Aim of the exercise: Please reproduce the entries that follow, keeping each word intact.

Data to process:
☆ ☆ ☆ ☆ ☆ ☆ ☆

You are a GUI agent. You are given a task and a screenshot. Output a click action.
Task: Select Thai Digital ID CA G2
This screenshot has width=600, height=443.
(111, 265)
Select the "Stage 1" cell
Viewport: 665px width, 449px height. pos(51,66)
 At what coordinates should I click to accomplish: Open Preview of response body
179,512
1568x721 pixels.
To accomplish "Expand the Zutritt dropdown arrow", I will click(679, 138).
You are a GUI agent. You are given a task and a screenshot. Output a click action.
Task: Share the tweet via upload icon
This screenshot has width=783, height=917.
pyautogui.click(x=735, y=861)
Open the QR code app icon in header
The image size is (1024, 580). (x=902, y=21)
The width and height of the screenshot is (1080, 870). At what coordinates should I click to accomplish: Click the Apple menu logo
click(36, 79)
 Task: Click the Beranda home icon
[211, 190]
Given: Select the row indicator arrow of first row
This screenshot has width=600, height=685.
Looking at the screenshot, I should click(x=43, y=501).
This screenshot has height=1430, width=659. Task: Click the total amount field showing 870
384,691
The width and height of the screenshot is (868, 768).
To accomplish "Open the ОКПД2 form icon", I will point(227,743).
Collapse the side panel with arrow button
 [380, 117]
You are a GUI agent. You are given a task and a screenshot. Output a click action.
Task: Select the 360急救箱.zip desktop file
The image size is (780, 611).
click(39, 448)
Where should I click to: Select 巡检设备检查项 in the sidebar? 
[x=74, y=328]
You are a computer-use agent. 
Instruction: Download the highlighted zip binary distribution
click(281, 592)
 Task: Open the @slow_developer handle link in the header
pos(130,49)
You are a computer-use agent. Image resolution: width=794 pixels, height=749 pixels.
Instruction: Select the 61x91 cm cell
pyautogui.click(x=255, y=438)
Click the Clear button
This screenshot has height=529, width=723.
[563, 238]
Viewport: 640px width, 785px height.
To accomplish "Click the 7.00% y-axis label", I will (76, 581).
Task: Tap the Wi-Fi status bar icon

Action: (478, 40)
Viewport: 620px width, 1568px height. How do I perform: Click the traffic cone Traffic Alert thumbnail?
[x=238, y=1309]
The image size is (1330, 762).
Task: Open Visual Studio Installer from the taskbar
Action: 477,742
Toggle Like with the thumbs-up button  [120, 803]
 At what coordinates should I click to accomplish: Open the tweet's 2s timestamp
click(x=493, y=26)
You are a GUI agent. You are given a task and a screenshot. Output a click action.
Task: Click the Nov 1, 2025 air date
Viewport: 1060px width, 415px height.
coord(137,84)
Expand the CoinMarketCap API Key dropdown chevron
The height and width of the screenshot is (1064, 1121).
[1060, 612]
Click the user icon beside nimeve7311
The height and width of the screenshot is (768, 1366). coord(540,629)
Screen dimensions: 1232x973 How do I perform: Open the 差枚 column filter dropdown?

☆ ☆ ☆ ☆ ☆ ☆ ☆

Solution for this task:
You are a GUI agent. You are given a task and a screenshot. Output a click action.
Task: Select Thai Digital ID CA G2
This screenshot has width=600, height=443.
(111, 265)
Select the "Stage 1" cell
Viewport: 665px width, 449px height. pos(51,66)
 At what coordinates should I click to accomplish: Open Preview of response body
179,512
1568x721 pixels.
To accomplish "Expand the Zutritt dropdown arrow", I will click(679, 138).
You are a GUI agent. You are given a task and a screenshot. Output a click action.
Task: Share the tweet via upload icon
This screenshot has width=783, height=917.
pyautogui.click(x=735, y=861)
Open the QR code app icon in header
The image size is (1024, 580). (x=902, y=21)
The width and height of the screenshot is (1080, 870). At what coordinates should I click to accomplish: Click the Apple menu logo
click(36, 79)
 Task: Click the Beranda home icon
[211, 190]
Given: Select the row indicator arrow of first row
This screenshot has width=600, height=685.
Looking at the screenshot, I should click(x=43, y=501).
This screenshot has height=1430, width=659. Task: Click the total amount field showing 870
384,691
The width and height of the screenshot is (868, 768).
To accomplish "Open the ОКПД2 form icon", I will point(227,743).
Collapse the side panel with arrow button
 [380, 117]
You are a GUI agent. You are given a task and a screenshot. Output a click action.
Task: Select the 360急救箱.zip desktop file
The image size is (780, 611).
click(39, 448)
Where should I click to: Select 巡检设备检查项 in the sidebar? 
[x=74, y=328]
You are a computer-use agent. 
Instruction: Download the highlighted zip binary distribution
click(281, 592)
 Task: Open the @slow_developer handle link in the header
pos(130,49)
You are a computer-use agent. Image resolution: width=794 pixels, height=749 pixels.
Instruction: Select the 61x91 cm cell
pyautogui.click(x=255, y=438)
Click the Clear button
This screenshot has height=529, width=723.
[563, 238]
Viewport: 640px width, 785px height.
To accomplish "Click the 7.00% y-axis label", I will (76, 581).
Task: Tap the Wi-Fi status bar icon

Action: (478, 40)
Viewport: 620px width, 1568px height. How do I perform: Click the traffic cone Traffic Alert thumbnail?
[x=238, y=1309]
The image size is (1330, 762).
Task: Open Visual Studio Installer from the taskbar
Action: 477,742
Toggle Like with the thumbs-up button  [120, 803]
 At what coordinates should I click to accomplish: Open the tweet's 2s timestamp
click(x=493, y=26)
You are a GUI agent. You are given a task and a screenshot. Output a click action.
Task: Click the Nov 1, 2025 air date
Viewport: 1060px width, 415px height.
coord(137,84)
Expand the CoinMarketCap API Key dropdown chevron
The height and width of the screenshot is (1064, 1121).
[1060, 612]
Click the user icon beside nimeve7311
The height and width of the screenshot is (768, 1366). coord(540,629)
Screen dimensions: 1232x973 How do I perform: Open the 差枚 column filter dropdown?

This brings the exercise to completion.